**Data extract**:

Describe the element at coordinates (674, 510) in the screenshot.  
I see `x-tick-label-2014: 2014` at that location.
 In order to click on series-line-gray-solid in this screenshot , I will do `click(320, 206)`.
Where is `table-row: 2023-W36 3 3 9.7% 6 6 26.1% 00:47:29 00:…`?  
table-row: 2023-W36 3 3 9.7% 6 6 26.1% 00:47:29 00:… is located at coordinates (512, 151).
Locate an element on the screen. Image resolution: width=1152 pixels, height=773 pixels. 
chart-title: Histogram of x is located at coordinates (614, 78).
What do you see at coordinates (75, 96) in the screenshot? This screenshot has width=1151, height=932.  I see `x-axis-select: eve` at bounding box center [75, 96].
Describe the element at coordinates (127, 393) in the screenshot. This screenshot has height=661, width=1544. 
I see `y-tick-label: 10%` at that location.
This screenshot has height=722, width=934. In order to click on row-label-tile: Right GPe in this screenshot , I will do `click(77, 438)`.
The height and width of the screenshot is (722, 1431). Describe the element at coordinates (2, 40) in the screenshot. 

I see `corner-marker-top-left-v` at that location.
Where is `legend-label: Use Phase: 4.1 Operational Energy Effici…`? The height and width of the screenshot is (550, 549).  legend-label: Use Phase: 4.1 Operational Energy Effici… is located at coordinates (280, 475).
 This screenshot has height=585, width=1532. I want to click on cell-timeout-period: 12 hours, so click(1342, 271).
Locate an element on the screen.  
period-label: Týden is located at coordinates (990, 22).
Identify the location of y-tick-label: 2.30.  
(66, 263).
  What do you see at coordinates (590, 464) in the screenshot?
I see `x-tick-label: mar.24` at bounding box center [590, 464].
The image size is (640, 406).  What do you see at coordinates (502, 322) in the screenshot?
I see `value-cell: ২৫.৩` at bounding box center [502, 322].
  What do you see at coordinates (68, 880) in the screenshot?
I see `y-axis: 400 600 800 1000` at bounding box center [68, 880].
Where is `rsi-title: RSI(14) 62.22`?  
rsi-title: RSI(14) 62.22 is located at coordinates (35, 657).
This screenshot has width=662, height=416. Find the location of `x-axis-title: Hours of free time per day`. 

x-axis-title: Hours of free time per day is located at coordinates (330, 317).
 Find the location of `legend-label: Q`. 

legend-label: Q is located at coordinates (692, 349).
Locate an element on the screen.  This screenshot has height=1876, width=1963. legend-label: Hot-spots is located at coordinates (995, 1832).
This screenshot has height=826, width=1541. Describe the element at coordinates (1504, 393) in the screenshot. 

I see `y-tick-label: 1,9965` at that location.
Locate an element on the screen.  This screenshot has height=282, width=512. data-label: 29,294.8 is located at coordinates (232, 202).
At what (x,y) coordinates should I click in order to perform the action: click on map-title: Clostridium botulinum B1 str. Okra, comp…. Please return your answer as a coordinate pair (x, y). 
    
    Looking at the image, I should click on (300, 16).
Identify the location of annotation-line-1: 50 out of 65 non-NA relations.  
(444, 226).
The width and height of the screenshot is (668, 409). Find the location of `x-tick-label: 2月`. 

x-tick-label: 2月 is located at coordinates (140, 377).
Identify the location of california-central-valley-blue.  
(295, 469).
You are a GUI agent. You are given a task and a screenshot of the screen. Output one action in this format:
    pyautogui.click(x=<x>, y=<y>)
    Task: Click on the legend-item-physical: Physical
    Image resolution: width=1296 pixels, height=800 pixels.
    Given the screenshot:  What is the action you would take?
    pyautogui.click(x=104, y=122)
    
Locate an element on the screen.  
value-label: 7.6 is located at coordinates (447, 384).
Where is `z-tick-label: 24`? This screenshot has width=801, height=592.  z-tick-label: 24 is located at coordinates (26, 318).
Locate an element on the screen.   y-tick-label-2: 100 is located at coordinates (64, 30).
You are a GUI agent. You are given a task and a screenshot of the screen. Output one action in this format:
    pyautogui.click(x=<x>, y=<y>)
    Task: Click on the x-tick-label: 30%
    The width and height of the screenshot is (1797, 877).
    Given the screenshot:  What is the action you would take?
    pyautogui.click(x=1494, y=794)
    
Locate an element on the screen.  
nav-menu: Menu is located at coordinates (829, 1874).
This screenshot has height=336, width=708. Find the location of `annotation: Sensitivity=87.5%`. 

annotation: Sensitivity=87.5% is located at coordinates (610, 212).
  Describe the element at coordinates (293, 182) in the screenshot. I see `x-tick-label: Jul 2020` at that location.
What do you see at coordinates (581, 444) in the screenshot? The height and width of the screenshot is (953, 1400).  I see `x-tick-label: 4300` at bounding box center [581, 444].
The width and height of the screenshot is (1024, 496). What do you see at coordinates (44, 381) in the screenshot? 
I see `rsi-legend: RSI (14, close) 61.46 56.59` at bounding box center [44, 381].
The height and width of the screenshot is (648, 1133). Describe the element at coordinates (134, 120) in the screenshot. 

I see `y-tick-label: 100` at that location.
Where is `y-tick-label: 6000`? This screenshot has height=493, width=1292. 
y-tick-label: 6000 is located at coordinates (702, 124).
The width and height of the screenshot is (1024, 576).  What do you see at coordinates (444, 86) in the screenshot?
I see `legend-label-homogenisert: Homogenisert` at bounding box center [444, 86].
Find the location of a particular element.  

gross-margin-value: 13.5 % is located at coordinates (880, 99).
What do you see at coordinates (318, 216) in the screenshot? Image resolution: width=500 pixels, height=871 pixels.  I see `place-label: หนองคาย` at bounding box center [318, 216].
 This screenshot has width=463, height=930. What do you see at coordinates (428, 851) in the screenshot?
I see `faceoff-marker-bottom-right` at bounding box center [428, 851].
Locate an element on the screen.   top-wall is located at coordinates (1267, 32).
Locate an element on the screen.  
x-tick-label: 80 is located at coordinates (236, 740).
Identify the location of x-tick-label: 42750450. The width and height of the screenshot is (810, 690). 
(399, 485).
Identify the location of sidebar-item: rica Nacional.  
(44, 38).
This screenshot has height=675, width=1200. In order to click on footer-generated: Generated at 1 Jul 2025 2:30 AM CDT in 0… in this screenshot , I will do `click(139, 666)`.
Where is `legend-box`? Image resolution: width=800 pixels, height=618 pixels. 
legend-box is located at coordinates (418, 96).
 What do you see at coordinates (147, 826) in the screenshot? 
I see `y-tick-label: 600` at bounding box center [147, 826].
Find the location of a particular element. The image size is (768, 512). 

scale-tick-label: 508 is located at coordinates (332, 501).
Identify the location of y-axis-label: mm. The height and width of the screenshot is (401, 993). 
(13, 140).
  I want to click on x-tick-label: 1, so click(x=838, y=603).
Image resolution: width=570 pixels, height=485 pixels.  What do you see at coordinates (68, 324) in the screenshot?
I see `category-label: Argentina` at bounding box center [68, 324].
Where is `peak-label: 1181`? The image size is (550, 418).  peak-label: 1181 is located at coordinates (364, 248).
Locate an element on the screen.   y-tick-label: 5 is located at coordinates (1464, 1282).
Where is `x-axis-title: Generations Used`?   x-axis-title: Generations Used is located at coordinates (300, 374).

**Your instructions**:
Change "pixels" to "px" in the data between the lines holding "I want to click on x-tick-label: 1, so" and "coordinates (1464, 1282).", inclusive. Reproduce only those lines and leave everything else in them unchanged.

**Exercise result**:
  I want to click on x-tick-label: 1, so click(x=838, y=603).
Image resolution: width=570 px, height=485 px.  What do you see at coordinates (68, 324) in the screenshot?
I see `category-label: Argentina` at bounding box center [68, 324].
Where is `peak-label: 1181`? The image size is (550, 418).  peak-label: 1181 is located at coordinates (364, 248).
Locate an element on the screen.   y-tick-label: 5 is located at coordinates (1464, 1282).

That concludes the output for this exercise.